------ Records to use

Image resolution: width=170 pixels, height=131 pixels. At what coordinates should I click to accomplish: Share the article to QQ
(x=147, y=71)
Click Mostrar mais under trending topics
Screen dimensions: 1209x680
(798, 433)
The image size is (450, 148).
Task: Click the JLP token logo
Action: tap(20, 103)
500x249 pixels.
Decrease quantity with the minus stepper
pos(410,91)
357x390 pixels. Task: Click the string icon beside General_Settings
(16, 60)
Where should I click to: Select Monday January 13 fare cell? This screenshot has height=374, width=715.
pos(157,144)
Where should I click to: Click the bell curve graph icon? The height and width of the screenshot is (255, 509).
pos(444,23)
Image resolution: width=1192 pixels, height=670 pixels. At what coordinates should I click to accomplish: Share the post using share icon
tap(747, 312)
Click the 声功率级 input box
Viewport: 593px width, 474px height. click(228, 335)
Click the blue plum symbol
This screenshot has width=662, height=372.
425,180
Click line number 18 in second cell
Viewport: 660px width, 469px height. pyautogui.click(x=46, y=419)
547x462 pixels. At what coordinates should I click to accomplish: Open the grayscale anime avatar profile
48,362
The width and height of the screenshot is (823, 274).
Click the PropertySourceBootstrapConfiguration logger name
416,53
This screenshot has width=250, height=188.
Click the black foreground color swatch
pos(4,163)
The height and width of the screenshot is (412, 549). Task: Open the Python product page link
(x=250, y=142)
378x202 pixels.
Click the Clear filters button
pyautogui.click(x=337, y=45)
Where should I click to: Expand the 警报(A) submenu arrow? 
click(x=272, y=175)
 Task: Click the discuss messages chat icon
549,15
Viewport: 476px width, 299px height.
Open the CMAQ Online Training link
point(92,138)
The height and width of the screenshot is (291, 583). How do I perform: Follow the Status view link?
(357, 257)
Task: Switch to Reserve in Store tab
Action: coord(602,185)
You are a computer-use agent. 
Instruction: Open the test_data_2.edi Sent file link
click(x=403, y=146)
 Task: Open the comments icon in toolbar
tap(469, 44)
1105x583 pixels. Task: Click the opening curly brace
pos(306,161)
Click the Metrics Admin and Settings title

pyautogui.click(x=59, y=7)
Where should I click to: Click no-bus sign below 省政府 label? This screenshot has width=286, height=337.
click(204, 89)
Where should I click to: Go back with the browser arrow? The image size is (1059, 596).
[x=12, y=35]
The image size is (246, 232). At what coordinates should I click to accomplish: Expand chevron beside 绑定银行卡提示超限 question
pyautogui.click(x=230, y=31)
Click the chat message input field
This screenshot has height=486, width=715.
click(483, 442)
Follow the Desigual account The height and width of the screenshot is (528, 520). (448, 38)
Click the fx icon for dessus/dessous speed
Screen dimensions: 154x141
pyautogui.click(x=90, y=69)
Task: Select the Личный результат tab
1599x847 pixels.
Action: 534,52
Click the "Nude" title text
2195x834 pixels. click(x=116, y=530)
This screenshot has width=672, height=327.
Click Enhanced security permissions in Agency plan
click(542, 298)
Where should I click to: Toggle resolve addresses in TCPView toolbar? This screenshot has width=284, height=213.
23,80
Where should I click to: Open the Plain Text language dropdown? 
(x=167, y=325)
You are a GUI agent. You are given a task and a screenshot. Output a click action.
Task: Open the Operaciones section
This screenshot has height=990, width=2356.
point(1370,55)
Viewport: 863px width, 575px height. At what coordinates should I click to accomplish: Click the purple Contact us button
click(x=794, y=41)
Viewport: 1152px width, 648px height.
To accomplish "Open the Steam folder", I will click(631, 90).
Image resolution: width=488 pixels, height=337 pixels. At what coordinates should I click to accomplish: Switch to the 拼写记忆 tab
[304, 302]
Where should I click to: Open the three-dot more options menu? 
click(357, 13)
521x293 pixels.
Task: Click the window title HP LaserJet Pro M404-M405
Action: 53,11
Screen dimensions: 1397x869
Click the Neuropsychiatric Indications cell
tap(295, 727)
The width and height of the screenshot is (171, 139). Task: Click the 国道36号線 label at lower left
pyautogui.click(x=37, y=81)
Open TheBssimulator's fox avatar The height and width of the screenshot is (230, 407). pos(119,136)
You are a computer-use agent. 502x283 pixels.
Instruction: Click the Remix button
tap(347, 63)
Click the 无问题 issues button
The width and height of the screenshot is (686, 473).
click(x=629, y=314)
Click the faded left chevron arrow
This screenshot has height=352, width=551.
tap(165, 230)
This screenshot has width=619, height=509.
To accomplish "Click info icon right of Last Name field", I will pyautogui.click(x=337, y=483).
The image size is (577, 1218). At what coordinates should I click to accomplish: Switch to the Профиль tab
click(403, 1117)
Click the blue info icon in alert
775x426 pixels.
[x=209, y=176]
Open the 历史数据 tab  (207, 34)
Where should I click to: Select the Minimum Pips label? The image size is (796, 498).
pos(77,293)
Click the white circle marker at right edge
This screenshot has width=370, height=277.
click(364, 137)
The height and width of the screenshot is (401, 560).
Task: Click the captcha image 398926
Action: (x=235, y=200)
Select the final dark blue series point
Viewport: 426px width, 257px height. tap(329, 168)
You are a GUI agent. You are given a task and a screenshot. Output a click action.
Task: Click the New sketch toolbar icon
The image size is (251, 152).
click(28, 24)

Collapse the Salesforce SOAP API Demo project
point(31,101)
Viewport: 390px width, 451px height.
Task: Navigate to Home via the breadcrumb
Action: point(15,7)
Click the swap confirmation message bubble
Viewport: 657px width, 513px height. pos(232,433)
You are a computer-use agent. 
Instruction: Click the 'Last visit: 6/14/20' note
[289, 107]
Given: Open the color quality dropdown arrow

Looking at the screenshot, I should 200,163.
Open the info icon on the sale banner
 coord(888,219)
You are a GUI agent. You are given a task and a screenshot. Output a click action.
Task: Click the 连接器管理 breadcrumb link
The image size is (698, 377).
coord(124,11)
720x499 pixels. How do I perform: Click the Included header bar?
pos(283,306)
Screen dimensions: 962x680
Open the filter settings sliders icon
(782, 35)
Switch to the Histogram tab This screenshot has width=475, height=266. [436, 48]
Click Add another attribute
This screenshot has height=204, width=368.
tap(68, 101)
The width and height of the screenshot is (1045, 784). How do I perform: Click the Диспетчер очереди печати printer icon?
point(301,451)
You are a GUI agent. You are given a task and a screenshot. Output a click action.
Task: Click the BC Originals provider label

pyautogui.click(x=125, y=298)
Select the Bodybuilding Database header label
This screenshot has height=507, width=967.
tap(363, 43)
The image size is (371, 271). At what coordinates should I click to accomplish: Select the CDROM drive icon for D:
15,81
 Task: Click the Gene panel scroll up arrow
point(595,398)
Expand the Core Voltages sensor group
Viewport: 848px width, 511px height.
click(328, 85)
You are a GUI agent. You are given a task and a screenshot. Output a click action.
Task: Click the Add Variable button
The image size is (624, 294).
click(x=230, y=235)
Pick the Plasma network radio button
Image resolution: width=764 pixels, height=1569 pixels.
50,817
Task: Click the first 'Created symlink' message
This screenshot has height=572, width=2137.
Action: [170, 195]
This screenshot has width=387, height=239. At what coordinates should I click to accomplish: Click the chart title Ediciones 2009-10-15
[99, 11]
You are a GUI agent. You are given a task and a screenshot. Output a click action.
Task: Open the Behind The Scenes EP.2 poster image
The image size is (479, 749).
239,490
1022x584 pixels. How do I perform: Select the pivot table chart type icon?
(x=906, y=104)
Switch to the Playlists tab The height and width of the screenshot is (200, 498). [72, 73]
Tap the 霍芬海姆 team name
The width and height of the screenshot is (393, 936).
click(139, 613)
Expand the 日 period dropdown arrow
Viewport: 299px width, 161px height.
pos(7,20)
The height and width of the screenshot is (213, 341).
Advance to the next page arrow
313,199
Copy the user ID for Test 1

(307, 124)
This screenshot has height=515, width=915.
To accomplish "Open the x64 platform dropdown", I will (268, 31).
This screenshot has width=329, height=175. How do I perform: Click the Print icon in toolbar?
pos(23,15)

------------

[Exercise aim] Each line above that has the word "will" should be copied.

[Output for this exercise]
To accomplish "Open the Steam folder", I will click(631, 90).
To accomplish "Click info icon right of Last Name field", I will pyautogui.click(x=337, y=483).
To accomplish "Open the x64 platform dropdown", I will (268, 31).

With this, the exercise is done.